● Ziel der Aufgabe
Geben Sie die Zeilen, beginnend bei der Zeile mit „Open the 包含子部分 dropdown“ und endend bei der Zeile mit „(x=124, y=383)“, einschließlich beider vollständig erneut wieder und erhöhen Sie dabei jede Zahl in den Koordinaten der Antworten um 138. Lassen Sie die Bilder in Ihrer Antwort weg.

● Gezeigte Daten

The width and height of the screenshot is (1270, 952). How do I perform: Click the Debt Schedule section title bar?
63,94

---

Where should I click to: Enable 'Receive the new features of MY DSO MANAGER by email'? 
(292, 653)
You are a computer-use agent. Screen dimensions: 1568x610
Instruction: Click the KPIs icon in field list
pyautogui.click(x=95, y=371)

* * *

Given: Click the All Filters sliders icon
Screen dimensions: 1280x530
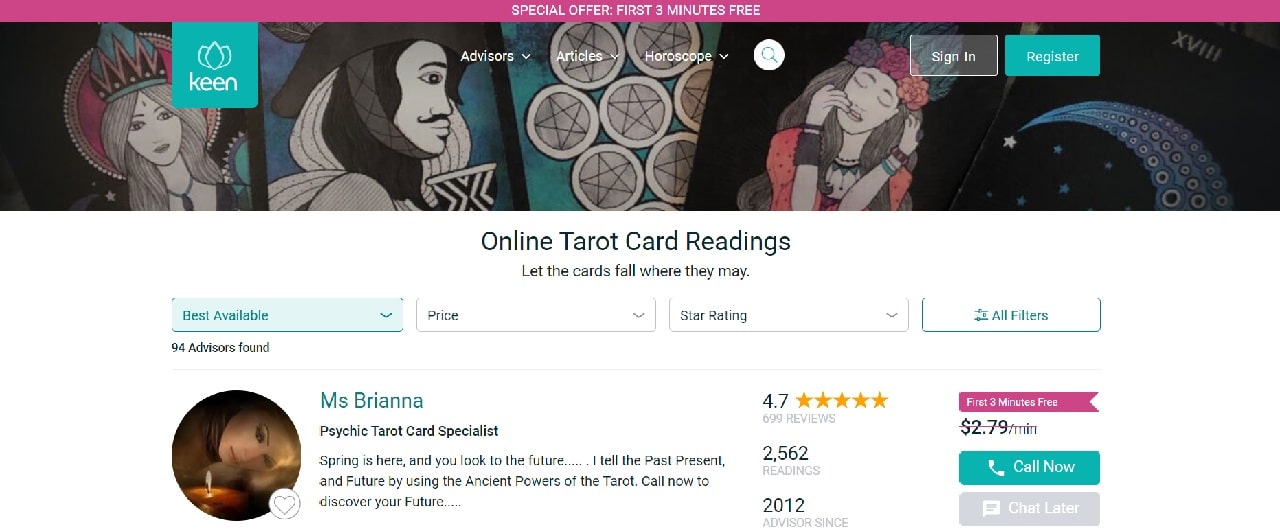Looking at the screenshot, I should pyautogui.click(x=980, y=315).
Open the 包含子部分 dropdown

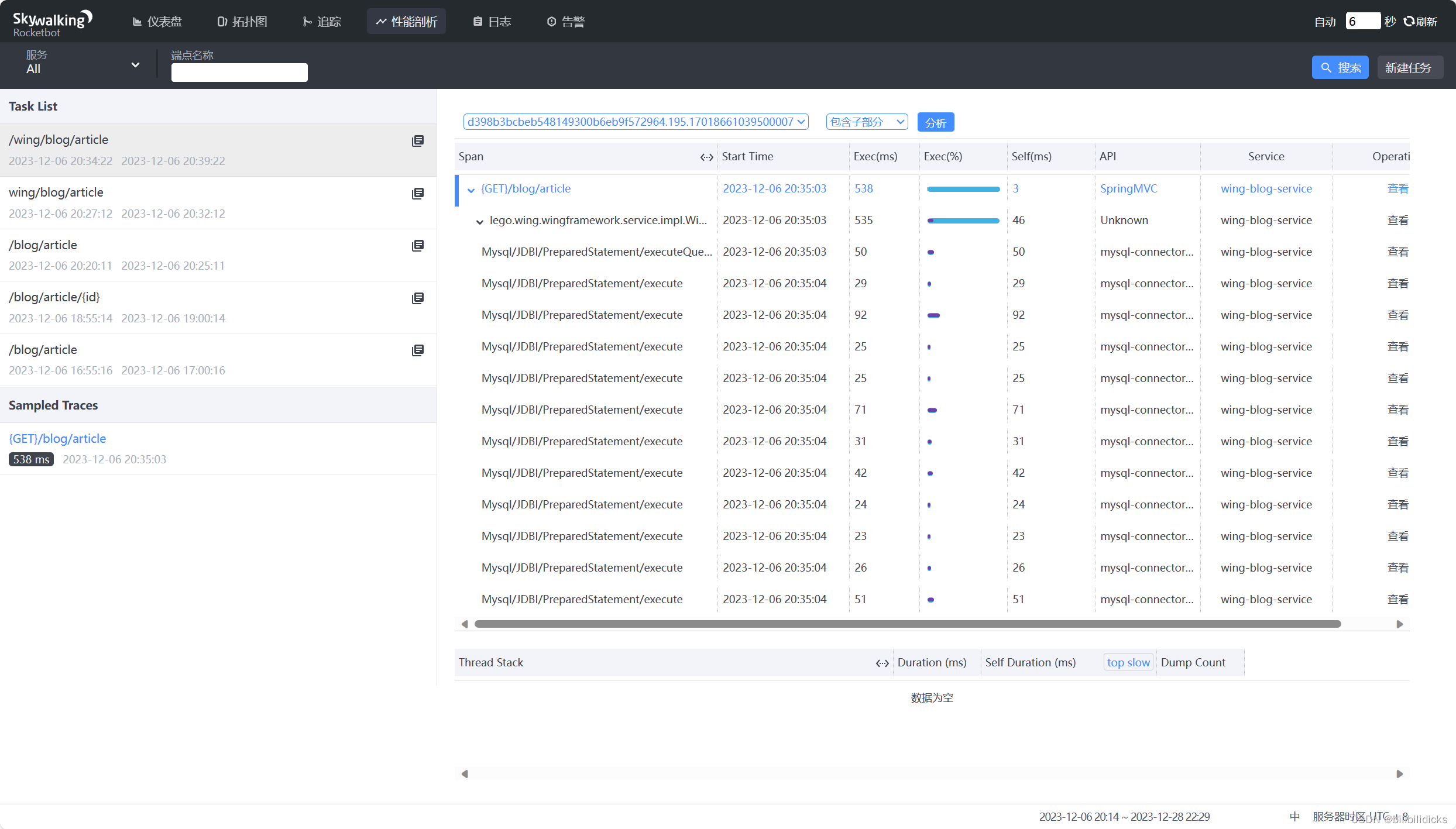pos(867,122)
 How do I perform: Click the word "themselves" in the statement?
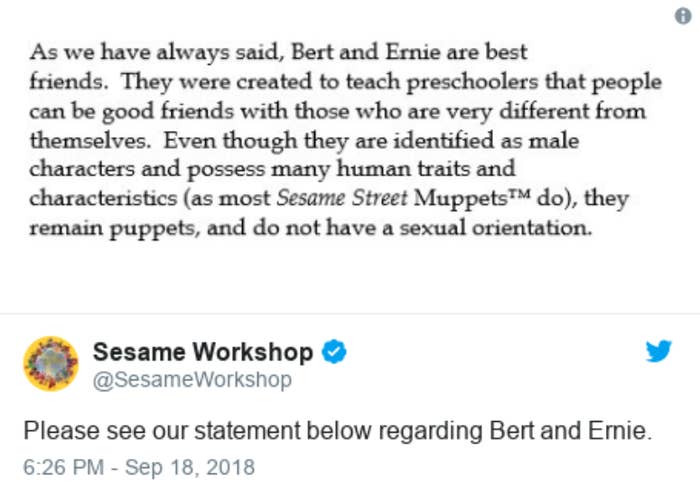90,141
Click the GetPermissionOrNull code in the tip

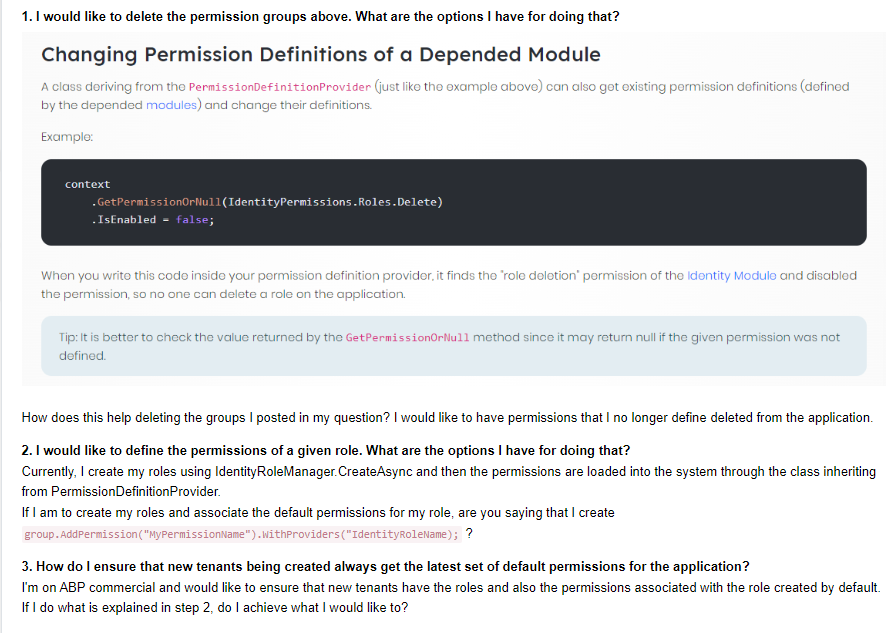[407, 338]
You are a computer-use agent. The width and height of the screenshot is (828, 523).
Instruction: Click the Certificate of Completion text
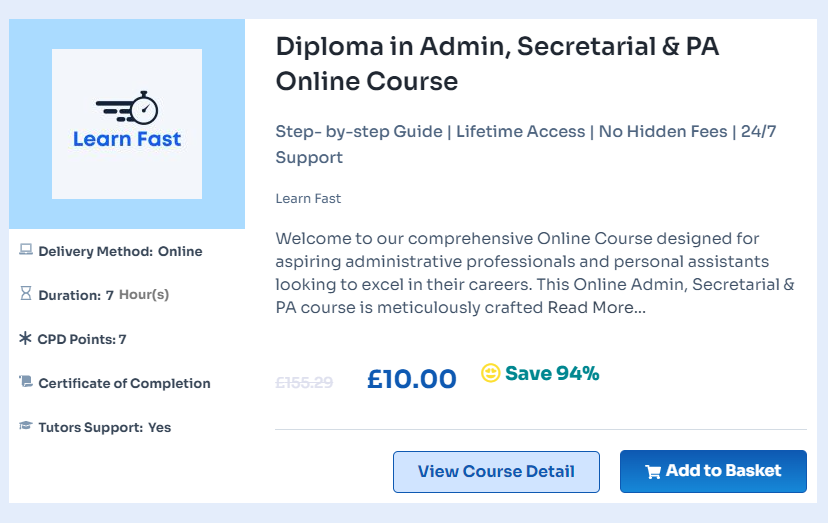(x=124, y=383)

● Lösung der Aufgabe
Open the 包含子部分 dropdown

pos(1005,260)
 How do I perform: Click the word "themselves" in the statement?
228,279
Click the GetPermissionOrNull code in the tip

[545, 476]
You are a computer-use agent. The width and height of the screenshot is (828, 523).
Instruction: Click the Certificate of Completion text
(x=262, y=521)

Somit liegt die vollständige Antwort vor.